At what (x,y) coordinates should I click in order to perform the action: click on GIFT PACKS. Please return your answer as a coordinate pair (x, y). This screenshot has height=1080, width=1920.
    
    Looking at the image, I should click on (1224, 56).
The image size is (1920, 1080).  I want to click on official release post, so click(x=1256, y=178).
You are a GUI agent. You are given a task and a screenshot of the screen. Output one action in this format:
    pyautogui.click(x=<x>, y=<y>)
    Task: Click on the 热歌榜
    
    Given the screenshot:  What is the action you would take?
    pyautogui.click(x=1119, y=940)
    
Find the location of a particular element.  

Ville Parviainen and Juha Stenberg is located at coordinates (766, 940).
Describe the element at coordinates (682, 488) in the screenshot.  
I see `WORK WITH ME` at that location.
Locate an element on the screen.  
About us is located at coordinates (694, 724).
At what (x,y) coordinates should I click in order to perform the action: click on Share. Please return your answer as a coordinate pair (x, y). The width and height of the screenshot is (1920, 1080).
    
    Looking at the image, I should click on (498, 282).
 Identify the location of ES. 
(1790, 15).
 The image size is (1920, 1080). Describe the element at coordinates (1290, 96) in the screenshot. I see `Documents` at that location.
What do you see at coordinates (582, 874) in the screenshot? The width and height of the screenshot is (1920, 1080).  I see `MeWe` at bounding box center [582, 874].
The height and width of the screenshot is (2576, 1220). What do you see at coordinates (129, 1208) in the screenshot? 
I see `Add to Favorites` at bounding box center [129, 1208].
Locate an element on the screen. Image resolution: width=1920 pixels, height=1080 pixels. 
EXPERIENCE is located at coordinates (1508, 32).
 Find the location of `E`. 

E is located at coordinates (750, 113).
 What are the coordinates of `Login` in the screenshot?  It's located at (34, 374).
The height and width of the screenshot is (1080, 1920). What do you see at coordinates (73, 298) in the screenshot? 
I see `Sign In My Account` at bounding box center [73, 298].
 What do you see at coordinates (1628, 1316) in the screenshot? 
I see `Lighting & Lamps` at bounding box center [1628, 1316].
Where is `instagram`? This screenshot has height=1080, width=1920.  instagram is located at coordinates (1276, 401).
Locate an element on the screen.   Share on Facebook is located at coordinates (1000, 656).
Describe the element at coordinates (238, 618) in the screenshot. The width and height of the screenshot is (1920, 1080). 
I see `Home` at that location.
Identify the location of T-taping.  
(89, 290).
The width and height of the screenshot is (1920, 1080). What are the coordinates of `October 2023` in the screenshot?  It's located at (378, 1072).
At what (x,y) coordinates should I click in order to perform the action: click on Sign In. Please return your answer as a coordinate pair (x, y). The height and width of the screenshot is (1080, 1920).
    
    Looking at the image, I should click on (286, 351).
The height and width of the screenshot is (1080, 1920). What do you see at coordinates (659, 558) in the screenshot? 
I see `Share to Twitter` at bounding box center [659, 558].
══════════════════════════════
» WRITTEN TASK: Rewrite all of the lines above, substituting "point" for each occurrence of "coordinate pair" and keeping everything else the same.

» WRITTEN SOLUTION:
At what (x,y) coordinates should I click in order to perform the action: click on GIFT PACKS. Please return your answer as a point (x, y). This screenshot has height=1080, width=1920.
    
    Looking at the image, I should click on (1224, 56).
The image size is (1920, 1080).  I want to click on official release post, so click(x=1256, y=178).
You are a GUI agent. You are given a task and a screenshot of the screen. Output one action in this format:
    pyautogui.click(x=<x>, y=<y>)
    Task: Click on the 热歌榜
    
    Given the screenshot:  What is the action you would take?
    pyautogui.click(x=1119, y=940)
    
Find the location of a particular element.  

Ville Parviainen and Juha Stenberg is located at coordinates (766, 940).
Describe the element at coordinates (682, 488) in the screenshot.  
I see `WORK WITH ME` at that location.
Locate an element on the screen.  
About us is located at coordinates (694, 724).
At what (x,y) coordinates should I click in order to perform the action: click on Share. Please return your answer as a point (x, y). The width and height of the screenshot is (1920, 1080).
    
    Looking at the image, I should click on (498, 282).
 Identify the location of ES. 
(1790, 15).
 The image size is (1920, 1080). Describe the element at coordinates (1290, 96) in the screenshot. I see `Documents` at that location.
What do you see at coordinates (582, 874) in the screenshot? The width and height of the screenshot is (1920, 1080).  I see `MeWe` at bounding box center [582, 874].
The height and width of the screenshot is (2576, 1220). What do you see at coordinates (129, 1208) in the screenshot? 
I see `Add to Favorites` at bounding box center [129, 1208].
Locate an element on the screen. Image resolution: width=1920 pixels, height=1080 pixels. 
EXPERIENCE is located at coordinates (1508, 32).
 Find the location of `E`. 

E is located at coordinates (750, 113).
 What are the coordinates of `Login` in the screenshot?  It's located at (34, 374).
The height and width of the screenshot is (1080, 1920). What do you see at coordinates (73, 298) in the screenshot? 
I see `Sign In My Account` at bounding box center [73, 298].
 What do you see at coordinates (1628, 1316) in the screenshot? 
I see `Lighting & Lamps` at bounding box center [1628, 1316].
Where is `instagram`? This screenshot has height=1080, width=1920.  instagram is located at coordinates (1276, 401).
Locate an element on the screen.   Share on Facebook is located at coordinates (1000, 656).
Describe the element at coordinates (238, 618) in the screenshot. The width and height of the screenshot is (1920, 1080). 
I see `Home` at that location.
Identify the location of T-taping.  
(89, 290).
The width and height of the screenshot is (1920, 1080). What are the coordinates of `October 2023` in the screenshot?  It's located at (378, 1072).
At what (x,y) coordinates should I click in order to perform the action: click on Sign In. Please return your answer as a point (x, y). The height and width of the screenshot is (1080, 1920).
    
    Looking at the image, I should click on (286, 351).
The height and width of the screenshot is (1080, 1920). What do you see at coordinates (659, 558) in the screenshot? 
I see `Share to Twitter` at bounding box center [659, 558].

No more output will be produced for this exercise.